◆ **Text extract**
◇ ◇ ◇ ◇ ◇ ◇ ◇
I was talking to a yoga teacher about a friend of hers who was having money problems. Actually, he had been having money problems for most of his life. She told me that there is a saying in yoga: “How you do yoga is how you do the rest of your life.” In my years of working with others around their money, I’ve found this to be equally true: “How you do your money is how you do the rest of your life.”

If I gave you a list of all of the clients’ businesses and professions that I’ve ever worked with, and asked you to select which one of those clients was, by far, the most at peace with his or her financial past, present and future, you would never select the right one. If I gave you a list of all of their gross revenues, you would never select the right one. If I gave you a list of their net profits, you would never select the right one.

But, if I gave you a list of other attributes of each of these clients, it would be clear to many of you which is most at peace.
◇ ◇ ◇ ◇ ◇ ◇ ◇
◆ **Supplied data**
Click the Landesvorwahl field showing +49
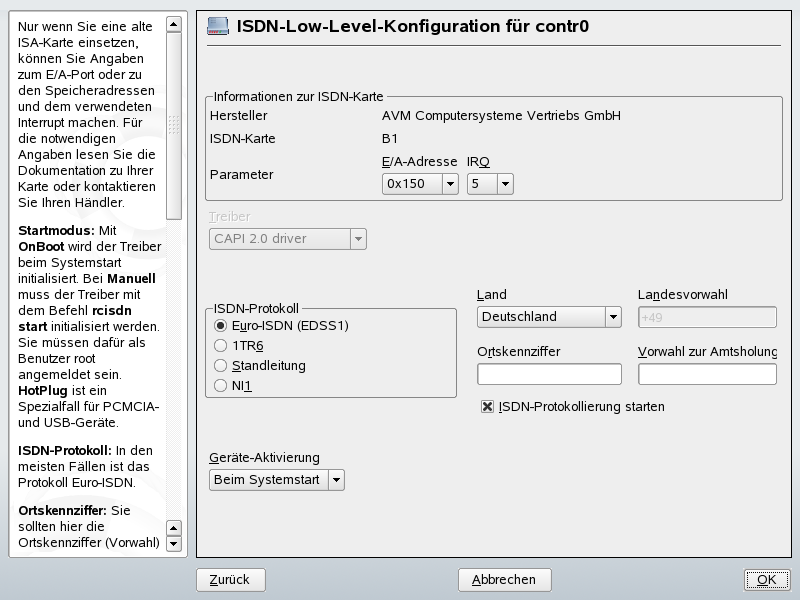The width and height of the screenshot is (800, 600). (706, 316)
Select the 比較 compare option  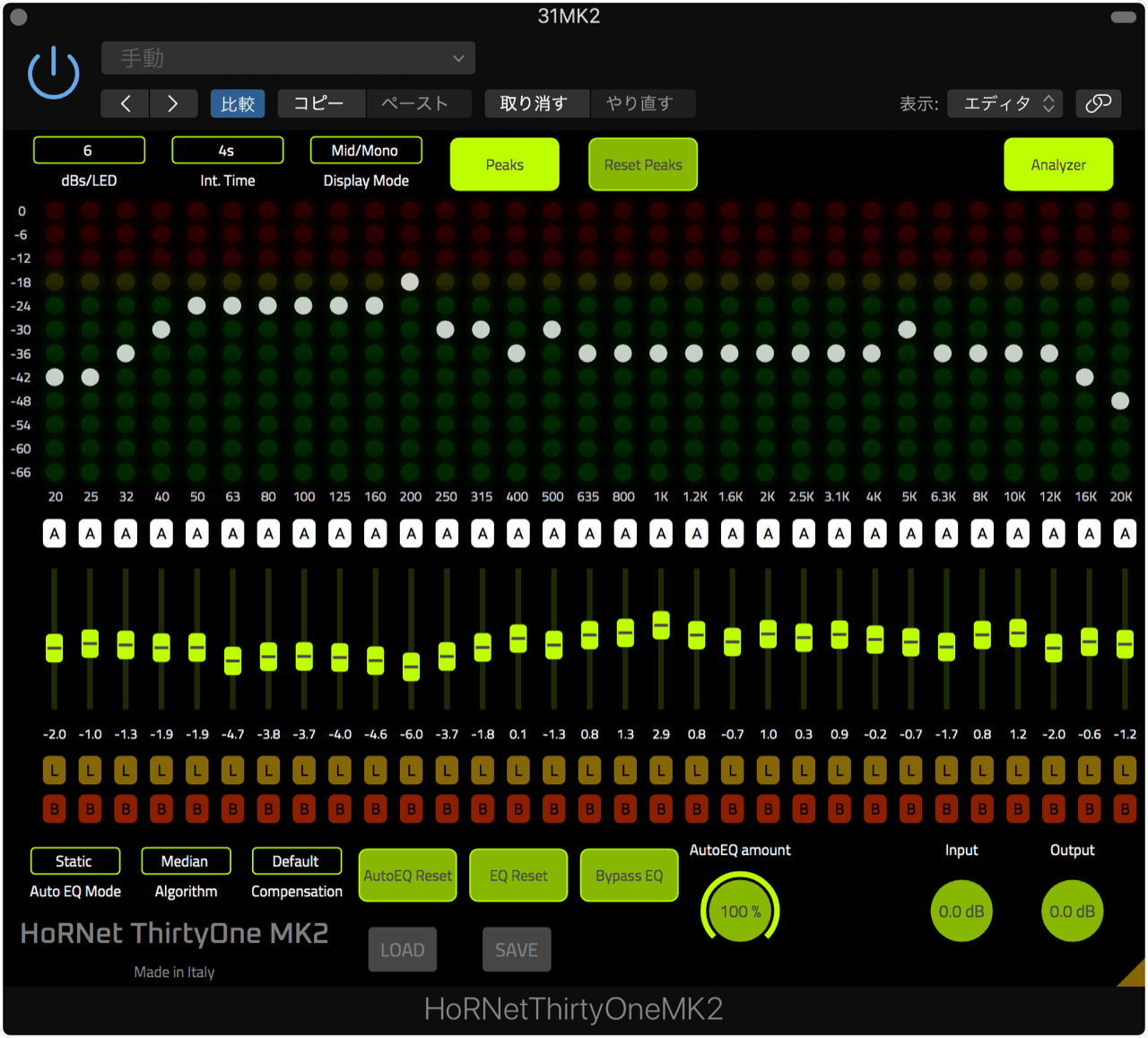238,103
◇ ◇ ◇ ◇ ◇ ◇ ◇
◆ **Requirements**
1. Condense the paragraph of the money passage that begins "If I gave you a list of all of the clients’ businesses" into a single shorter sentence that keeps its main facts.
2. Using the money passage, state whether each statement agrees with it, answering yes or no and quoting the words that decide it: (a) The yoga teacher's friend had money problems for only a short time. (b) The writer has spent years working with others around their money. (c) A list of the clients' net profits would let a reader pick the one most at peace.
The lines come from a different source than the money passage.

◆ **Results by task**
1. Whether shown a list of all the clients' businesses and professions, their gross revenues or their net profits, you would never pick the client most at peace with his or her financial past, present and future.

2.
(a) No: "he had been having money problems for most of his life."
(b) Yes: "In my years of working with others around their money"
(c) No: "If I gave you a list of their net profits, you would never select the right one."